Saliva-based SARS-CoV-2 serology using at-home collection kits returned via mail

Abstract

Serology provides tools for epidemiologic studies, and may have a role in vaccine prioritization and selection. Automated serologic testing of saliva, especially specimens that are self-collected at home and sent to a laboratory via the mail without refrigeration, could be a highly-scalable strategy for population-wide testing. In this prospective study, non-vaccinated patients were recruited after PCR testing to self-collect saliva and return their specimens via mail. Longitudinal specimens were analyzed in order to monitor seroconversion in the weeks after a diagnostic PCR test for SARS-CoV-2. Diverse users self-collected saliva and returned specimens via mail in compliance with shipping regulations. At our pre-established threshold (0.963 AU/mL), salivary IgG reactivity to full-length spike protein achieved 95.8% sensitivity and 92.4% specificity at 2-4 weeks after diagnostic testing, which is comparable to the typical sensitivity and specificity achieved for serum testing.
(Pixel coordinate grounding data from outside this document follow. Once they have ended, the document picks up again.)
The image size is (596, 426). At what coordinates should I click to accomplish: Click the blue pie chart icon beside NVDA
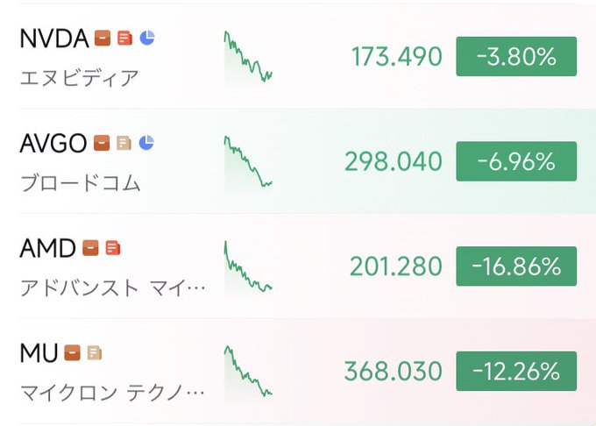point(147,38)
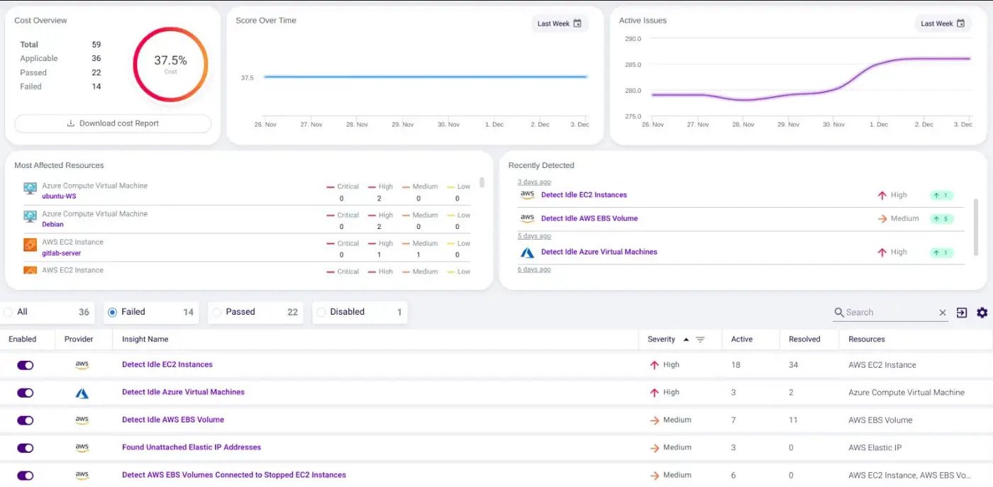The width and height of the screenshot is (993, 487).
Task: Open the Last Week dropdown in Active Issues
Action: [942, 23]
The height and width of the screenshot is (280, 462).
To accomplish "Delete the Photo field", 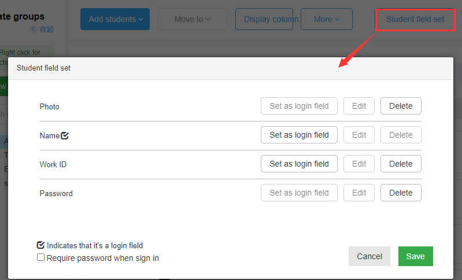I will [401, 106].
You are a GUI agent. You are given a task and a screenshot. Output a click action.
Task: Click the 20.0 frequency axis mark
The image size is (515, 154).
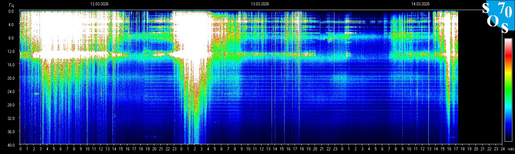tap(12, 78)
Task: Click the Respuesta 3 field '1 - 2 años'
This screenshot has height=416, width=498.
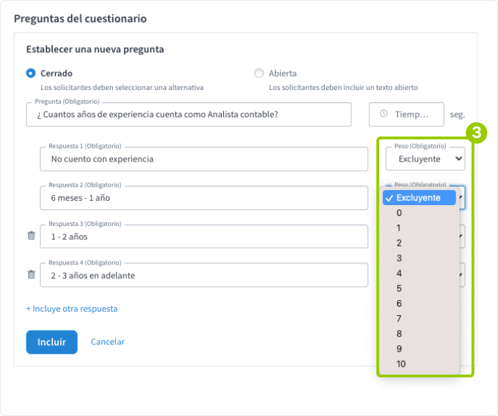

Reactivity to N antigen also was detected with 92.6% sensitivity and 90.7% specificity at 4-8 weeks after diagnostic testing. Moreover, serologic testing for endemic coronaviruses performed in multiplex with SARS-CoV-2 antigens has the potential to identify samples that may require retesting due to effects of pre-analytical factors. The easy-to-use saliva collection kit, coupled with thresholds for positivity and methods of flagging samples for retest, provides a framework for large-scale serosurveillance of SARS-CoV-2.

Figure 1

Salivary anti-SARS-CoV-2 IgG antibodies in the weeks after a PCR test. Reactivity to (a) full-length spike protein, (b) receptor binding domain (RBD) of the spike protein, and (c) N protein of SARS-CoV-2 were measured in saliva provided by 121 participants who had received a PCR test for SARS-CoV-2. Participants provided up to three samples. Matched samples provided by the same donor are connected with lines. 81 participants tested negative for SARS-CoV-2 (colored purple), and 40 participants tested positive (colored green). The dashed, red line indicates the pre-established cut-point for high versus low antibody levels. (d–f) Box and whisker plots of the same data shown in panels (a–c). The PCR + cohort was significantly different (p < 0.001; see Supplemental Tables) from the PCR- cohort at all timepoints. Asterisks indicate statistical significance (p < 0.05 by Mann–Whitney test) for difference between the < 2 weeks and 2–4 weeks timepoints.

Figure 2

Correlation in IgG concentrations for SARS-CoV-2 antigens. Dotted lines indicate thresholds for classifying high versus low reactivity.

Figure 3

Receiver-operator characteristic (ROC) curves for classifying SARS-CoV-2 PCR results based on salivary anti-SARS-CoV-2 IgG antibodies. Curves are drawn to show performance of assay at < 2 weeks, 2–4 weeks, and 4–8 weeks after a PCR test. The red dot indicates sensitivity and specificity achieved at the 4–8 week time point for the pre-established threshold. The black dot indicates, on the same curve, the threshold that maximizes sum of sensitivity and specificity.

Figure 4

Concentrations of anti-spike and anti-N IgG measured in saliva of patients tested for SARS-CoV-2. Saliva was self-collected and returned via mail to a laboratory for analysis. For indirect serology, recombinant proteins representing the receptor binding domain (RBD) and N-terminal domain (NTD) of spike along with full-length spike and N antigen were multiplexed in wells of a 96-well plate. (a) IgG antibodies to four endemic coronaviruses were readily detected in nearly all samples. Eight samples (highlighted in blue) showed consistently low levels of antibodies to all coronaviruses. (b) 91% of samples were in transit for five days or less, and transit time was not strongly correlated with the mean level of salivary IgG for the four endemic coronaviruses (CoVs). Dotted line indicates geometric mean for the 5th percentiles of endemic CoV salivary IgG measured in a prior study of presumed naïve controls without prior diagnosis, household exposure, or symptoms of COVID-19. (c) Total levels of immunoglobulins (IgG, IgM, and IgA) were also measured in saliva.